И сержант потряс осадным ружьем, которое он отобрал у немца.
— Ну что ж, — сказал Ромен, — еще один пленный.
— Ба! — воскликнул сержант. — Их и так слишком много. Проще расстрелять его.
— Нет! — возразил Ромен. — Пленных не расстреливают.
Сержант засмеялся:
— Если его не расстрелять — так что с ним делать? Не таскать же его за собой весь день!
— Я заберу его, — сказал Ромен.
Слегка поколебавшись, сержант как бы с сожалением взглянул на полковничьи знаки отличия Ромена и наконец уступил:
— Как прикажешь, «tovaritch podpolkovnik».
Опустив злополучное осадное ружье, он махнул рукой — и его солдаты убрали ружья на плечо.
Достав наган, Ромен сделал знак своему пленнику следовать за ним. Как раз в этот момент его машина, чудом приведенная в ходовое состояние Евгением, выезжала из развалин, которые прежде были Унтер-дер-Линден. Вдвоем они забрались в машину. Ромен положил наган в кобуру.
— Спасибо, — сказал по-французски пленный; он был в полном изнеможении.
Ромен искоса посмотрел на него, держа руку у кобуры, которую еще не успел закрыть.
— Так ты не немец? — спросил он.
— Нет.
— Француз?
— Нет.
— Не эльзасец?
— Нет.
— Я так и думал, — сказал Ромен. — Ты не похож. Но кто тогда?
Человек пожал плечами.
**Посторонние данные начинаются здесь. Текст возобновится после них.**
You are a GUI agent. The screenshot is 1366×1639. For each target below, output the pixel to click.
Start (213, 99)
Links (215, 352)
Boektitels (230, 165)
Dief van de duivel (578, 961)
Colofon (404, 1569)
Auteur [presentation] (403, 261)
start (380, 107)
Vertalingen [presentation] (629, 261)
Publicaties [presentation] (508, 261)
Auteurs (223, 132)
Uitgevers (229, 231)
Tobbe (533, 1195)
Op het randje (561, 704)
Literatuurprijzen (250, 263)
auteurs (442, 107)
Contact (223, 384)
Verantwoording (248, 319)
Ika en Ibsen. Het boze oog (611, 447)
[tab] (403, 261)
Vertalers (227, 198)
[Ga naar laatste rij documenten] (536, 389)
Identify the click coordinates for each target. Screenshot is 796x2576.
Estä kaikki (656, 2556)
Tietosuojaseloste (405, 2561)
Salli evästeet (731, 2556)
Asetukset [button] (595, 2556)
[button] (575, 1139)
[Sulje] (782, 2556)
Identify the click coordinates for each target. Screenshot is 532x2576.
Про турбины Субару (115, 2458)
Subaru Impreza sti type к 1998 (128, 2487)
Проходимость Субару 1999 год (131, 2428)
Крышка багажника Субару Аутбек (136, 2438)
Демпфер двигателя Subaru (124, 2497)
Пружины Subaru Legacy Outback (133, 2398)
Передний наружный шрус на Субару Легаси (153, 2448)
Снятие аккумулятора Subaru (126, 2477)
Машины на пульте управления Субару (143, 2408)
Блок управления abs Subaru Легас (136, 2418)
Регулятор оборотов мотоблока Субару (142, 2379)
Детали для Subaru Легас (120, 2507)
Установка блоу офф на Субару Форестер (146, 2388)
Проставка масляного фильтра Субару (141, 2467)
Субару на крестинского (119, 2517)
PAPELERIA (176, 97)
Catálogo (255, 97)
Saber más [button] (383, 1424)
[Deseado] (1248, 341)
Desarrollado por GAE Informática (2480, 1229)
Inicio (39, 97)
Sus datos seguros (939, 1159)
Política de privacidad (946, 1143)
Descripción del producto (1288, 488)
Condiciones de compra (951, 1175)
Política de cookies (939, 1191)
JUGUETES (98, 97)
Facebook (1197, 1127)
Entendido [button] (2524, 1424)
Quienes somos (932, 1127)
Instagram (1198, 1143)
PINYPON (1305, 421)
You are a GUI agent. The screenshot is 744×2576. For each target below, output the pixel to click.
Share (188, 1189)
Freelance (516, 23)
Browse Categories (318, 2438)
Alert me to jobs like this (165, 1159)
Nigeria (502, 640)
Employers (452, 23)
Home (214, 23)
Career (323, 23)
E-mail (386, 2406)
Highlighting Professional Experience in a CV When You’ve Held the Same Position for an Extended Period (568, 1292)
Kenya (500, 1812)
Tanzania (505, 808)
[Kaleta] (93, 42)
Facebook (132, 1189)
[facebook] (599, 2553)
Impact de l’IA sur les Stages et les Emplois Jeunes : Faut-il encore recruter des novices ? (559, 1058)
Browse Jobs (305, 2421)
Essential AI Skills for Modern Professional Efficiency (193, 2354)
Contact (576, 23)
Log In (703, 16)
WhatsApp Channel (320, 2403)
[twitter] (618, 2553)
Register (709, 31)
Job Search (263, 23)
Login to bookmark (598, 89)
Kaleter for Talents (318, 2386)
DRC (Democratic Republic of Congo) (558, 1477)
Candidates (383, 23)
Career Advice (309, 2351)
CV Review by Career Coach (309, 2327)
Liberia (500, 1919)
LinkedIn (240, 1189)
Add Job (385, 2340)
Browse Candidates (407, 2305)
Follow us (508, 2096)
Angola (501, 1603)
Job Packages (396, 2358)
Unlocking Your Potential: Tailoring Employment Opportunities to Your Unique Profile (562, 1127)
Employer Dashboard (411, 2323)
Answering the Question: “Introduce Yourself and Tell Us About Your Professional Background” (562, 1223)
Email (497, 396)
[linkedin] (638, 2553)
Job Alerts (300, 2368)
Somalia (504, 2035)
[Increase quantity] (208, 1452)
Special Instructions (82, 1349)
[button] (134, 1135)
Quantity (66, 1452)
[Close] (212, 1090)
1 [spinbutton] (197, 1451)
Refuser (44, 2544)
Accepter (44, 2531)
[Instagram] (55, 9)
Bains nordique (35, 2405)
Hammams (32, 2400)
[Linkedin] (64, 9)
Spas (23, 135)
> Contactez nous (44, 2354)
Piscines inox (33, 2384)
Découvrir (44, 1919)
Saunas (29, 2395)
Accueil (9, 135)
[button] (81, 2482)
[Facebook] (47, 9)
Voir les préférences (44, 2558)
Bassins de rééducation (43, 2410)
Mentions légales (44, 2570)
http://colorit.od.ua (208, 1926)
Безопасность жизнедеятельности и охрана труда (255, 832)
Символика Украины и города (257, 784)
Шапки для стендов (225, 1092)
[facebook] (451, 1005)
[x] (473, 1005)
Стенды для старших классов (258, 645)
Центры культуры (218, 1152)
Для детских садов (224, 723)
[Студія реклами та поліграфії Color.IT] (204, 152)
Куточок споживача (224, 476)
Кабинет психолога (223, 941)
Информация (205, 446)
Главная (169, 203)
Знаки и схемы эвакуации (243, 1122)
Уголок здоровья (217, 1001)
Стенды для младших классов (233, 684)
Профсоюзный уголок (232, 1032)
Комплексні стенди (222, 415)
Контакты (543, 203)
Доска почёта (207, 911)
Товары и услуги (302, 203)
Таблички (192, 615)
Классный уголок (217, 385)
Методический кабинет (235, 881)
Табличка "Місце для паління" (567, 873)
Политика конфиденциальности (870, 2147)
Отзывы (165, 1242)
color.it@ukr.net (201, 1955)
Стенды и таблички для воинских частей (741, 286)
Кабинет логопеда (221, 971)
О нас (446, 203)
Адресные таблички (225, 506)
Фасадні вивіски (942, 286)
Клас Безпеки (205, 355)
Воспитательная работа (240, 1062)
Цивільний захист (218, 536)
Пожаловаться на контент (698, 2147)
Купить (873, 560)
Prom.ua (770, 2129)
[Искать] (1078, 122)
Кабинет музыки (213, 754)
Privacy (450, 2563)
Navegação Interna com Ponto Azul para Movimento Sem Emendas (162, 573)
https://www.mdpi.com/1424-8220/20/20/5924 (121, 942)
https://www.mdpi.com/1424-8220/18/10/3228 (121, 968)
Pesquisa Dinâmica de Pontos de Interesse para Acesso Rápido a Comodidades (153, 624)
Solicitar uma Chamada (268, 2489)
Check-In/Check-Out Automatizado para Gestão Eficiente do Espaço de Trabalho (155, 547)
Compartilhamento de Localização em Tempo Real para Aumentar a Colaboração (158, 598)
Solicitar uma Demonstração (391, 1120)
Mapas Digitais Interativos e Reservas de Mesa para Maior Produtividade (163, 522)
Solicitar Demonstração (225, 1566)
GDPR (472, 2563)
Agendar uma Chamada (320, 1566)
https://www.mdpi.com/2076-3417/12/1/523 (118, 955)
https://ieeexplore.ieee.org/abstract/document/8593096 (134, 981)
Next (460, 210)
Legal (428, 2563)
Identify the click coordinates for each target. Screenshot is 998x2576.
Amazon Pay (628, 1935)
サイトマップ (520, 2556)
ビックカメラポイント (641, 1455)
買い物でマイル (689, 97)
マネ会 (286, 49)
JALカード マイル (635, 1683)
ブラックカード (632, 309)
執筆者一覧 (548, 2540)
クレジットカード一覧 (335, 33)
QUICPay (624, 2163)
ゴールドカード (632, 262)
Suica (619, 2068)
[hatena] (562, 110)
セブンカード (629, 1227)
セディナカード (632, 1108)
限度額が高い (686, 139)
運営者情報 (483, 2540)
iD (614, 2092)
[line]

Он явно не хотел говорить.
— Итальянец? — настойчиво добивался Ромен. — Испанец?
— Нет.
— Тогда… калмык, киргиз, чеченец? Мусульманин?.. Араб, вероятно?
— Можно сказать и так.
— Из армии Власова?
— Нет.
Он отвечал с явной неохотой.
Ромен почувствовал, как в нем закипает гнев; он набросился с кулаками на пленного, а тот лишь уклонялся от ударов, защищая руками лицо.
— Придурок! Кто тебя перетащил на сторону убийц? Почему ты к ним пошел? Ненавидел коммунизм?
— Да плевал я на коммунизм…
— Тогда ты вообще идиот. Но это же не из-за любви к Гитлеру и национал-социализму ты оказался в СС? И не из-за денег? Может быть, это была женщина? Тоска? Что это было?..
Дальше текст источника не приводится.